Embora, in casu, se esteja no campo da discricionariedade técnica, serão aplicáveis, directamente, as considerações tecidas no Acórdão do STA de 27-11-2013, proferido no processo 01159/095 , a propósito da aplicação de conceitos indeterminados, entendendo-se que: “Desse modo, deparando-se com conceitos indeterminados, cabe ao órgão decisor, desde logo, apreender-lhes o sentido e alcance através de operação interpretativa da norma em que se inserem, pois a lei há-de fornecer, em larga medida, um padrão suficientemente claro para a sua interpretação. Operação interpretativa que, sendo vinculada, também cabe ao tribunal sindicar. Nessa medida, e como bem observa ANTÓNIO FRANCISCO DE SOUSA (In “Conceitos Indeterminados no Direito Administrativo”, Almedina, 1994, p. 18 e 60.), os “conceitos jurídicos indeterminados" possuem peculiaridades no âmbito do Direito Administrativo, já que aí o juiz tem a função de fiscalizar se a administração deu a correta interpretação e aplicação a esses conceitos. A interpretação e aplicação de conceitos jurídicos indeterminados pela administração constitui, portanto, uma actividade estritamente vinculada à lei. Admitir qualquer margem de apreciação a favor da Administração «significaria alargar o campo da discricionariedade ao Tatbestand legal e com isso se estaria a aplicar um grave golpe nas garantias do cidadão que o Estado de Direito não admite».”.

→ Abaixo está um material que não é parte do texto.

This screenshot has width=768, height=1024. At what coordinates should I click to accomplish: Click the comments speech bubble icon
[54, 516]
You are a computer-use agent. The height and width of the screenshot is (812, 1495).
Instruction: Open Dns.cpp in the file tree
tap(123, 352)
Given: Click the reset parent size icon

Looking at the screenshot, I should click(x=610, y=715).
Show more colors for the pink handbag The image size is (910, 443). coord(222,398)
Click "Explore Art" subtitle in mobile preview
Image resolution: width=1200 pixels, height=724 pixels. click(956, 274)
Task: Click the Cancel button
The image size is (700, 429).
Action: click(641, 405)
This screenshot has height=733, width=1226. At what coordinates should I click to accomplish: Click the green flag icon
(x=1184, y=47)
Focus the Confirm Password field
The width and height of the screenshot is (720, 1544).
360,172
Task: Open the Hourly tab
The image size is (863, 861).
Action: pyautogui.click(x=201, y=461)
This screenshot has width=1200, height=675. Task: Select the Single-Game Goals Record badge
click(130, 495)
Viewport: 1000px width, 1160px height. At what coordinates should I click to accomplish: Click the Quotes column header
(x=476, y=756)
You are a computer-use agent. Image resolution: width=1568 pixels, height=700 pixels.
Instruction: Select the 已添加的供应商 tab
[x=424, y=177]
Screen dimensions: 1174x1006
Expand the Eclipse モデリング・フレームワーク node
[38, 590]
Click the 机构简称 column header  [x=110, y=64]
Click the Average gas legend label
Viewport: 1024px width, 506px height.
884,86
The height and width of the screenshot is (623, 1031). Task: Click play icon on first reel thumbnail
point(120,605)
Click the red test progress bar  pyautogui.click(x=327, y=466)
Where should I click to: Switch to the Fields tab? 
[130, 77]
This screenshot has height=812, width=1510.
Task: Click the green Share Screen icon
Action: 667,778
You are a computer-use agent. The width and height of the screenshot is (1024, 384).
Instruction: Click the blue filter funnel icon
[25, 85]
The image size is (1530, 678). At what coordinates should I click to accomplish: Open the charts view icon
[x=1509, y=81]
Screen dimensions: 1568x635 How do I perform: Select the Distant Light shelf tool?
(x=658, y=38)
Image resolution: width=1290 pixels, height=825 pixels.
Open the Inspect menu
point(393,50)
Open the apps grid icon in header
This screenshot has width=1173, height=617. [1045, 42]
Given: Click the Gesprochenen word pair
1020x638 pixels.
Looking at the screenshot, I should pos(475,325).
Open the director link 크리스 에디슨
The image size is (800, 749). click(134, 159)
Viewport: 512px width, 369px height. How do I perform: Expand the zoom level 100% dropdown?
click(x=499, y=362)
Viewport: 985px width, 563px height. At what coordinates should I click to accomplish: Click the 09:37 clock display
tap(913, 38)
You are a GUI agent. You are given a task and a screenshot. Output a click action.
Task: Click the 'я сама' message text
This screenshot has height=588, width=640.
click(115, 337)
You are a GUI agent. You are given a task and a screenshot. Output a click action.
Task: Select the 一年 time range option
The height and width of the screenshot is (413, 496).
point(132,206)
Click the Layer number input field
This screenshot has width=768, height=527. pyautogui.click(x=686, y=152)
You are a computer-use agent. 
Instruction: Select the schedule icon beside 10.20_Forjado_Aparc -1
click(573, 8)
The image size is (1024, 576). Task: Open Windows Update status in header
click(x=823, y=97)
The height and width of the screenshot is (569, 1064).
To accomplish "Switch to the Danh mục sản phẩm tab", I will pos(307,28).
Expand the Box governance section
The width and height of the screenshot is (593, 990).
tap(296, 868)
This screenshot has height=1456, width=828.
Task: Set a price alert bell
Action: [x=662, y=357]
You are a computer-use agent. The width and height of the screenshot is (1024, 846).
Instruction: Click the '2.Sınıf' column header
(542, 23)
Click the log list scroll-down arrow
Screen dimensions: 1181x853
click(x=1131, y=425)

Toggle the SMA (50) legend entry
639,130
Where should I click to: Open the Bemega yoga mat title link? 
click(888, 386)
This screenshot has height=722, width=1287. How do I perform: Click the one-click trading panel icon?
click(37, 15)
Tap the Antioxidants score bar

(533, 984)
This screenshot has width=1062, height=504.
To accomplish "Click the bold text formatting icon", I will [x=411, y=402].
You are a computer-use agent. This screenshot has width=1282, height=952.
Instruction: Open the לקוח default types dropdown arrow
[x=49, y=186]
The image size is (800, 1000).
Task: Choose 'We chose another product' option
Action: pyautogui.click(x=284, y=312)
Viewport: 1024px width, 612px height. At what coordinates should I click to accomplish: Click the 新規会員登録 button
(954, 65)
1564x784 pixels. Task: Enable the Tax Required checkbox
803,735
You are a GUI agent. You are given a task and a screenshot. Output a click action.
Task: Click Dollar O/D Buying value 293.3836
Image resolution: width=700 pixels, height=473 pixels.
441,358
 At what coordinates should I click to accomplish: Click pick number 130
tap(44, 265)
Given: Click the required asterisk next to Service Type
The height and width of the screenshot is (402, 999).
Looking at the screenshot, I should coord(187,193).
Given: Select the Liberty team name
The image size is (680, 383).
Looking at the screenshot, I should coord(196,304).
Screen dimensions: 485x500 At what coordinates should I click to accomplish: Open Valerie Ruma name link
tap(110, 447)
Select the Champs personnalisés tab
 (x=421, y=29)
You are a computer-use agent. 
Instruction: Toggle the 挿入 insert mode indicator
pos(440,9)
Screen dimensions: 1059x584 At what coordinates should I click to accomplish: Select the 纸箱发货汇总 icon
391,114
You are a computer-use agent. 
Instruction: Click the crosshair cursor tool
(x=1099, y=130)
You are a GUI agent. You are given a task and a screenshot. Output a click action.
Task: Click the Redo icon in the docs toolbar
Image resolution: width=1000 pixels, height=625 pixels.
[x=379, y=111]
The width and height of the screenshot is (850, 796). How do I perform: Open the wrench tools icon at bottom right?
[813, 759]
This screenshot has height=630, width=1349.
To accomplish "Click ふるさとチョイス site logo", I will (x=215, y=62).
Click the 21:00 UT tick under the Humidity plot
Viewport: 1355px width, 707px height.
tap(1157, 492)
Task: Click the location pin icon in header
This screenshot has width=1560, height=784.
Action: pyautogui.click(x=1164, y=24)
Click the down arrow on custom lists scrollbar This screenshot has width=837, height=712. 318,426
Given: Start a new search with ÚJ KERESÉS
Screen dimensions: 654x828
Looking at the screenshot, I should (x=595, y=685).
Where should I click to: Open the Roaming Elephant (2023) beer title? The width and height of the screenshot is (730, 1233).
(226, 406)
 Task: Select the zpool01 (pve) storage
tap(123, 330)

Ou seja: a norma que confere os poderes de discricionariedade técnica à AT, não deixa de ser uma norma jurídica, carente de, antes da sua aplicação (onde a discricionariedade é exercida), ser interpretada, interpretação esta que é, naturalmente, jurisdicionalmente sindicável.
Não se trata aqui, assim, de transpor para o domínio da discricionariedade técnica, o especial dever de fundamentação que assiste à Administração quando aplica conceitos indeterminados, mas antes de afirmar, tal como acontece com as normas que contêm estes, que relativamente às normas que conferem aquela é necessário “apreender-lhes o sentido e alcance através de operação interpretativa da norma em que se inserem, pois a lei há-de fornecer, em larga medida, um padrão suficientemente claro para a sua interpretação. Operação interpretativa que, sendo vinculada, também cabe ao tribunal sindicar.”.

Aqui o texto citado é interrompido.